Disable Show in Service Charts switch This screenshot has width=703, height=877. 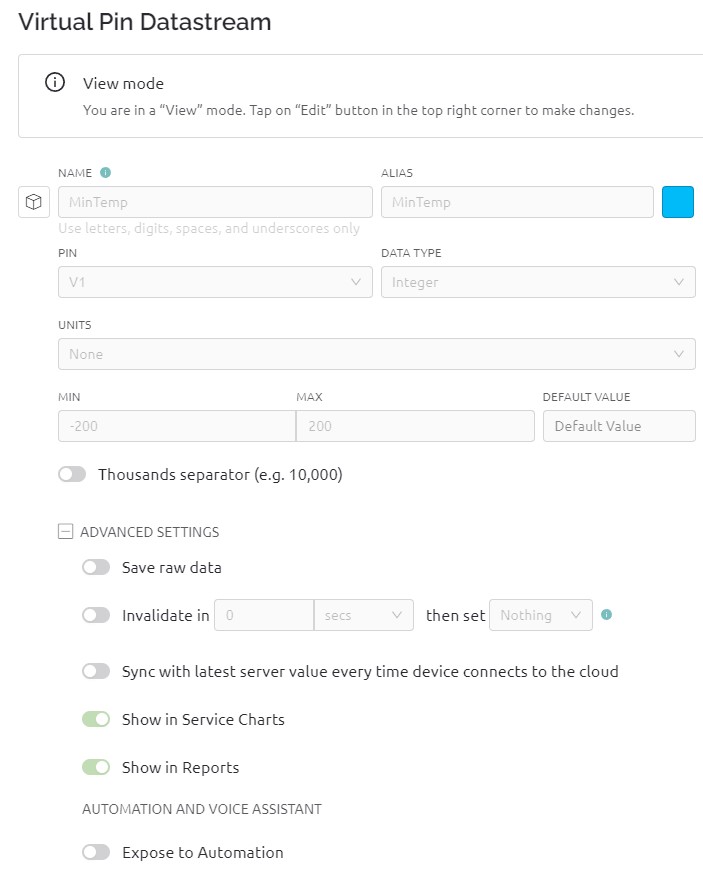pyautogui.click(x=96, y=720)
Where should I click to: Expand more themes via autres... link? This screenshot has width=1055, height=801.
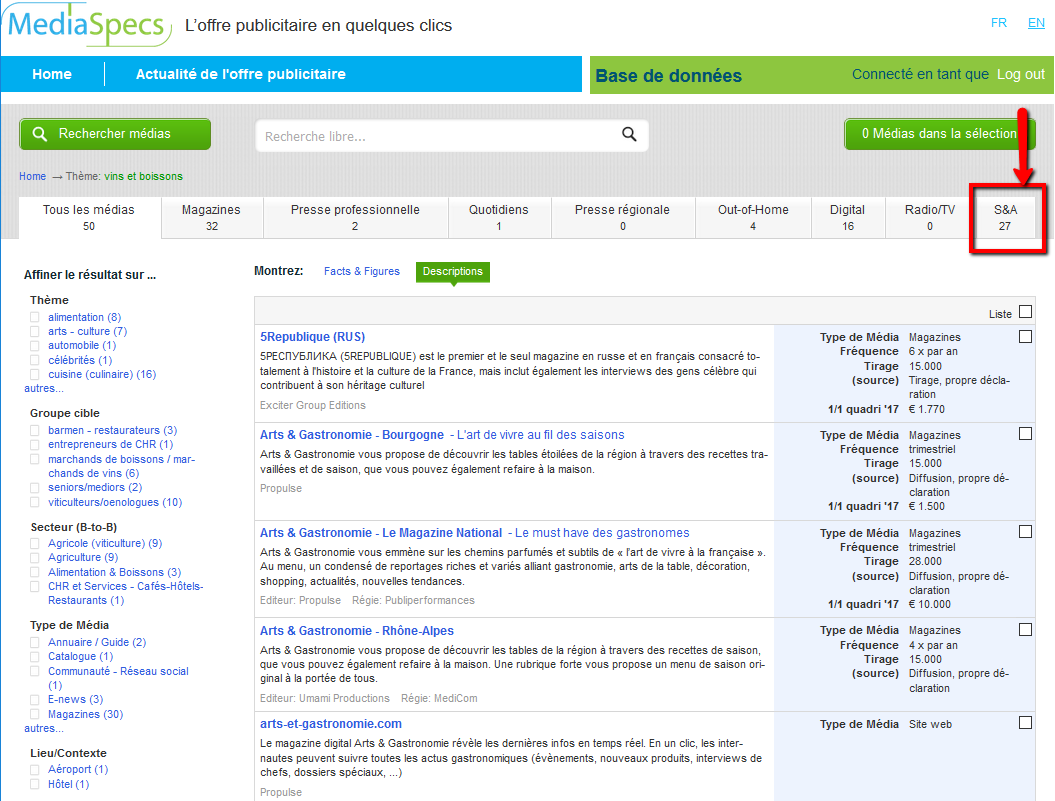click(44, 388)
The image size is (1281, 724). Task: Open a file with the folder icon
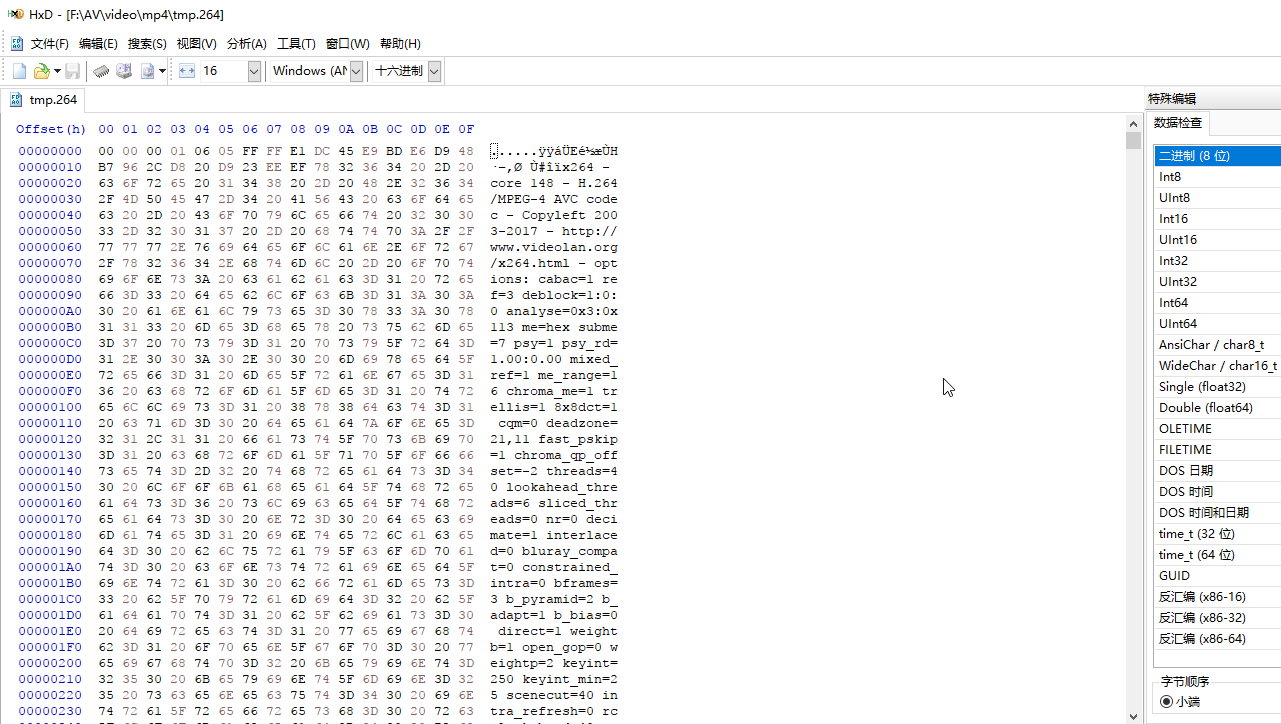41,70
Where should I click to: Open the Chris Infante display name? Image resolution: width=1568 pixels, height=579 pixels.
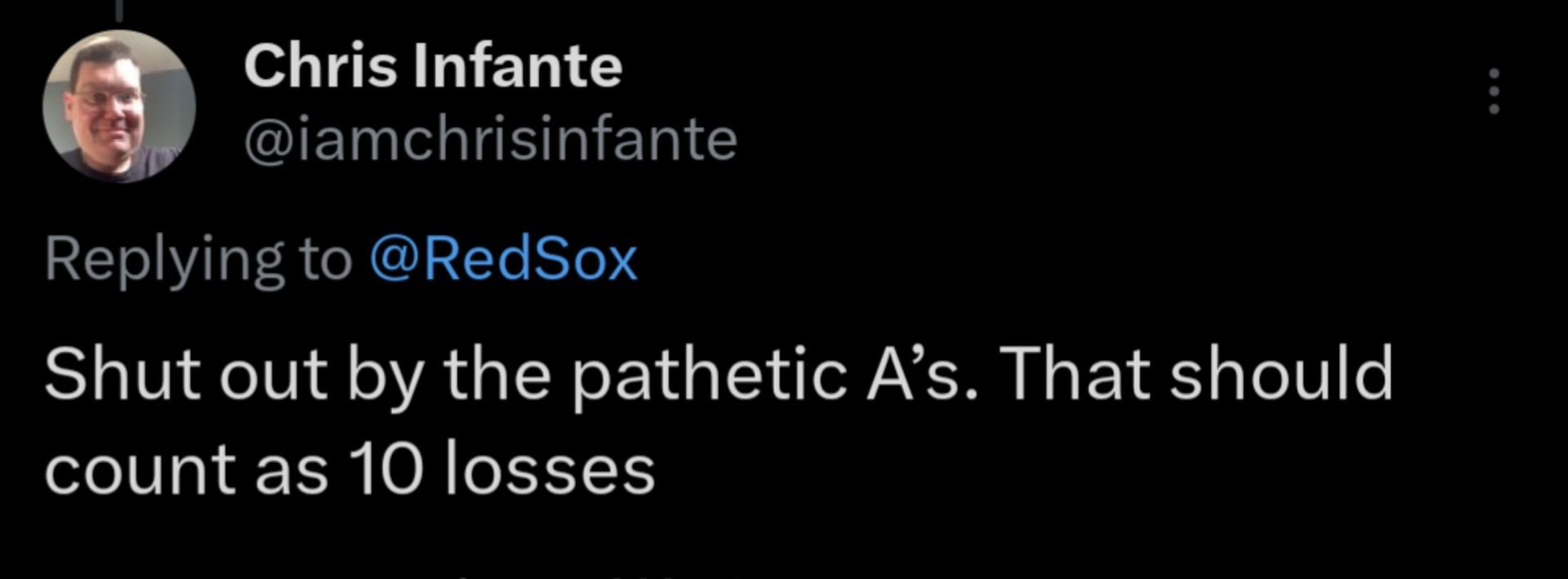433,65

▬▬▬▬▬▬▬▬▬▬

**Exercise brief:** Pull out every line from the one containing "Where should I click to: Open" through the end of the items, both included, and reproduce them word for word. Leave the pictures out of your answer.

**Solution for this task:**
Where should I click to: Open the Chris Infante display name? Image resolution: width=1568 pixels, height=579 pixels.
433,65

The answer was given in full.